**Prompt:** Reproduce the full Washington Post article on the Komen funding decision, word for word.

**Provided passage:**
"""

The Washington Post

Susan G. Komen Planned Parenthood funding decision sparks donation spike, strong reactions


Members of Planned Parenthood, NARAL Pro-Choice America and more than 20 other organizations hold a "Stand Up for Women's Health" rally in support of preventive health care and family planning services, including abortion. (JOSHUA ROBERTS/REUTERS)

The Susan G Komen for the Cure foundation’s decision to defund Planned Parenthood has sparked reactions from people across the political spectrum, and a spike in Planned Parenthood donations. As Sarah Kliff and Lena H. Sun reported:

Donors reacting to the Susan G. Komen Foundation’s decision to cut off funding to Planned Parenthood contributed $650,000 in 24 hours, nearly enough to replace last year’s Komen funding, Planned Parenthood executives said Wednesday.

The organization had raised more than $400,000 from more than 6,000 online donors as of Wednesday afternoon, compared with the 100 to 200 donations it receives on an average day, said Tait Sye, a spokesman for the Planned Parenthood Federation of America. He said donations were still coming in.

The group also launched a Breast Health Emergency Fund to ensure funding to affiliates that will lose their Komen grants. That fund received a $250,000 gift from the family foundation of Dallas philanthropist Lee Fikes and his wife, Amy.

"""

**Data below:**
"""

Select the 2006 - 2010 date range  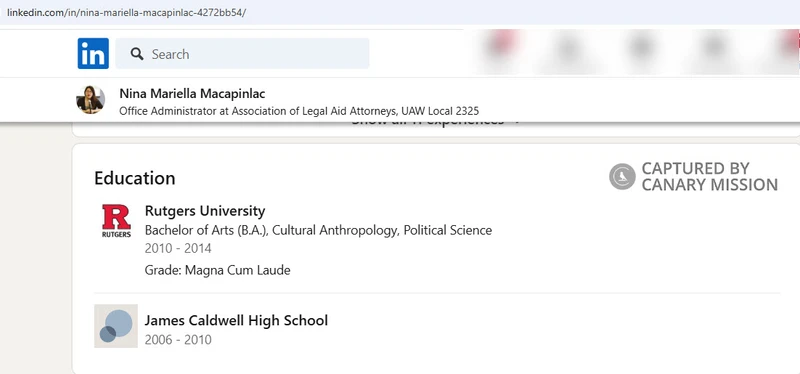[178, 340]
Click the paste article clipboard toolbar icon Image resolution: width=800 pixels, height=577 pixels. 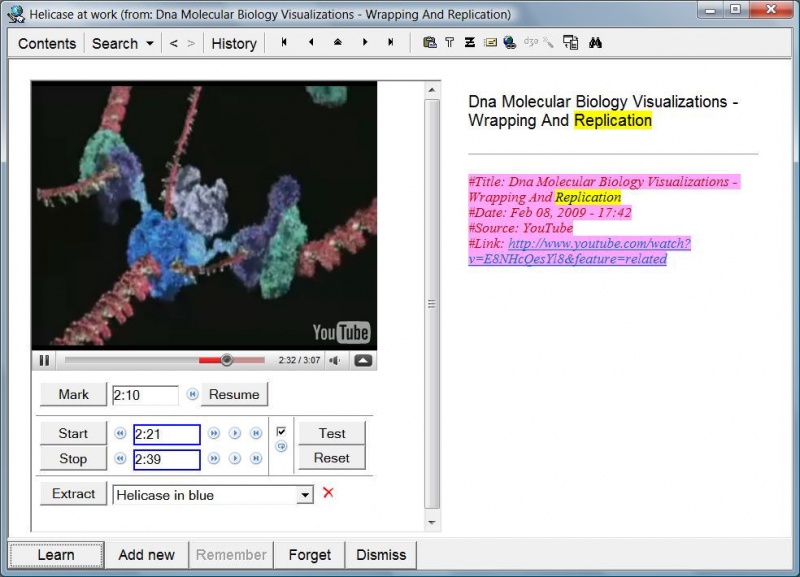click(x=430, y=42)
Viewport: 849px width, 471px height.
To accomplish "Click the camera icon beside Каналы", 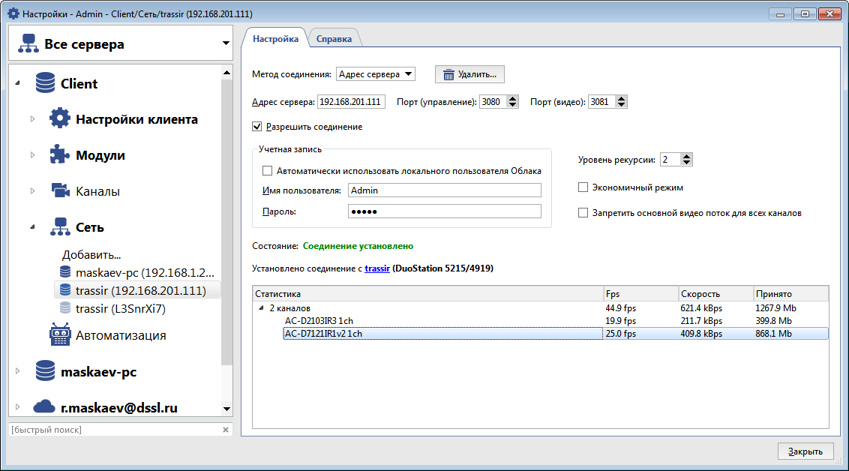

"""

**Written response:**
The Washington Post

Susan G. Komen Planned Parenthood funding decision sparks donation spike, strong reactions


Members of Planned Parenthood, NARAL Pro-Choice America and more than 20 other organizations hold a "Stand Up for Women's Health" rally in support of preventive health care and family planning services, including abortion. (JOSHUA ROBERTS/REUTERS)

The Susan G Komen for the Cure foundation’s decision to defund Planned Parenthood has sparked reactions from people across the political spectrum, and a spike in Planned Parenthood donations. As Sarah Kliff and Lena H. Sun reported:

Donors reacting to the Susan G. Komen Foundation’s decision to cut off funding to Planned Parenthood contributed $650,000 in 24 hours, nearly enough to replace last year’s Komen funding, Planned Parenthood executives said Wednesday.

The organization had raised more than $400,000 from more than 6,000 online donors as of Wednesday afternoon, compared with the 100 to 200 donations it receives on an average day, said Tait Sye, a spokesman for the Planned Parenthood Federation of America. He said donations were still coming in.

The group also launched a Breast Health Emergency Fund to ensure funding to affiliates that will lose their Komen grants. That fund received a $250,000 gift from the family foundation of Dallas philanthropist Lee Fikes and his wife, Amy.